Prof. Tadeusz Lubelski: Hollywood rdzewieje

2011-01-12 3:00

Miniony rok w kinie polskim i światowym podsumowuje wybitny polski krytyk

"Super Express": - Miniony rok zaskoczył czymś pana w kinie?

Prof. Tadeusz Lubelski: - Miniony rok, tak na świecie, jak i w Polsce, był słabszy niż poprzedni. "Avatar" miał zapowiadać techniczną rewolucję, ale póki co te zapowiedzi się nie potwierdziły. W Polsce czekamy na razie właściwie tylko na "Bitwę Warszawską" Hoffmana w 3D i nic więcej. Choć nie da się wykluczyć, że kiedyś będzie to format obowiązujący...

- A co w "formacie tradycyjnym"?

- Za film roku uznaję "Lourdes" młodej Austriaczki Jessiki Hausner. Jestem nawet zdziwiony, że film o ludzkiej stronie katolicyzmu nie został w Polsce dostatecznie zauważony. To obraz bez jakiejś jednoznacznej tezy... Dobrą formę pokazał Woody Allen w "Co nas kręci, co nas podnieca". Wyróżniał się nawet na tle zlewającej się w jedno twórczości Allena. Wydarzeniem był też "Iluzjonista". Animowany film Francuza Syl- vaina Chometa. Twórcy, którego talent objawił się w najzabawniejszym do dziś filmie XXI wieku "Trio z Belleville". Tym razem był bardziej refleksyjny. Z opóźnieniem pojawił się też u nas w kinach "Głód" Brytyjczyka Steve McQueena. Wspaniałe kino, zmuszające do myślenia, pokazujące determinację...

- Nie wspomina pan o twórcach amerykańskich, po których też wiele się spodziewano...

- Mam wrażenie, że ta hollywoodzka machina rdzewieje. Były filmy Ridleya Scotta, Olivera Stone'a czy Martina Scorsese, ale "Robin Hood", "Wall Street 2" czy "Wyspa tajemnic" okazały się tylko przemysłem. Raczej nie przejdą do dziejów kina, tak jak kilka ich poprzednich pomysłów. Wiele nadziei budził Christopher Nolan z "Incepcją", ale głosy krytyczne słychać było, o dziwo, nawet wśród jego kibiców. Lepiej, choć bez takiej reklamy, dzieje się w kinie euroazjatyckim. Świetny turecki "Miód" Semiha Kaplanoglu, zamykający jego trylogię. Ciekawy, na pewno nie aż na tyle nagród, ale niezły comeback Polańskiego z "Autorem Widmo".

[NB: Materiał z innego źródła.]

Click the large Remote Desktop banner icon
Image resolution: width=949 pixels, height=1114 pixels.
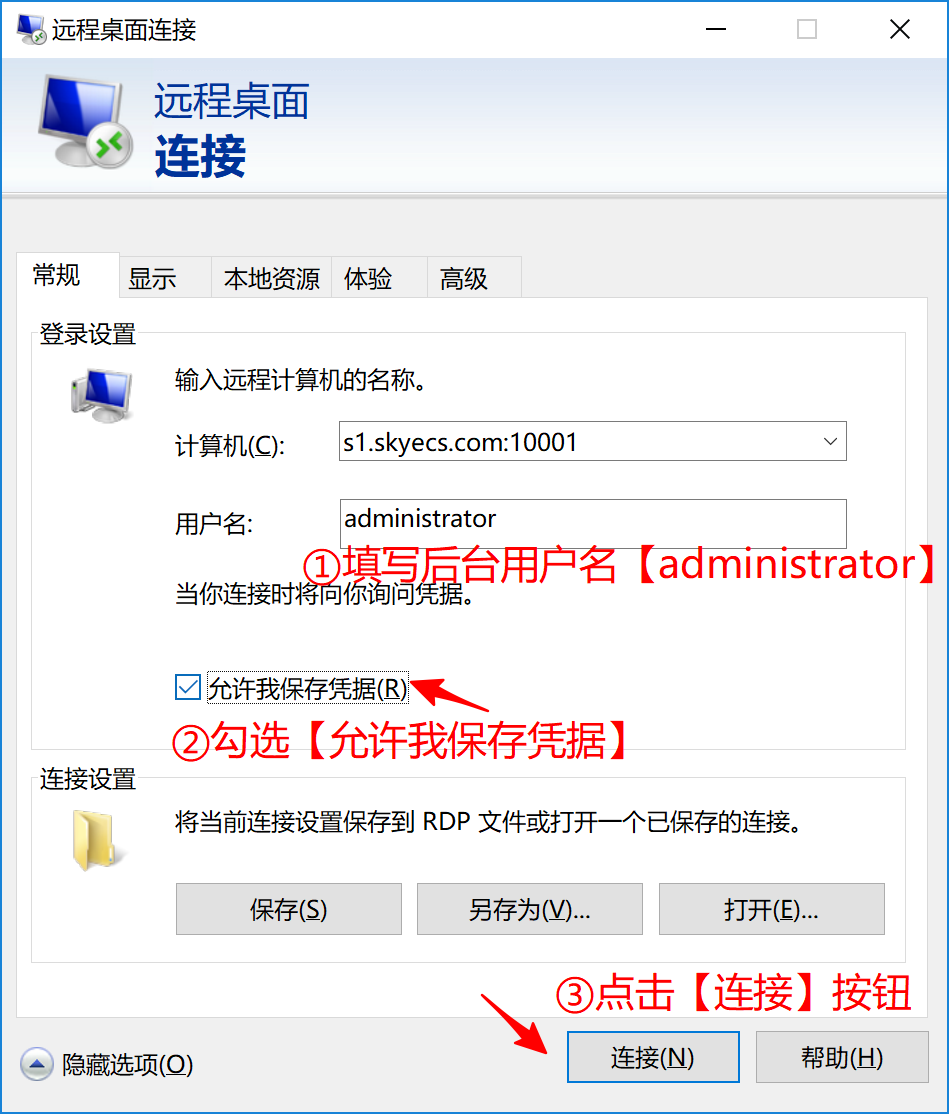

- Wspomniał pan o słabszym roku kina w Polsce. Za bardzo rozbudziły nadzieje "Dom zły" i "Rewers"?

- Dodając do tego "Wojnę polsko-ruską" trzeba przyznać, że nie było ani jednego tak dobrego, jak wymienione. Choć zdarzały się dobre rzeczy. Najlepszy moim zdaniem film polski 2010 roku nie wszedł jednak jeszcze na ekrany. Myślę tu o "Erratum" Marka Lechkiego. Wyróżniłbym też "Matkę Teresę od kotów" Pawła Sali. Dobrze opowiedziany, kunsztowny, choć niektórym wydaje się udziwniony.

- 2011 też będzie słabszy?

- Może rzeczywiście 2009 rok wyostrzył apetyty nadmiernie. W obecnym mam nadzieję, że zdrowie pozwoli Krzysztofowi Krauzemu nakręcić film o cygańskiej poetce Papuszy. Czytałem scenariusz i będę kibicował temu projektowi. To pomysł trochę zbliżony do "Nikifora", o prawdziwej postaci z lat PRL, wspieranej przez wybitnego polskiego poetę Jerzego Ficowskiego.

- Największe rozczarowania?

- Staram się nie trzymać w pamięci rozczarowań. Ale na pewno nie spełnił oczekiwań Tim Burton z "Alicją w Krainie Czarów". Nietuzinkowy twórca, mający do dyspozycji wielkich aktorów, technikę 3D i fascynującą książkę... Mamy chyba do czynienia ze słabszą formą mistrza.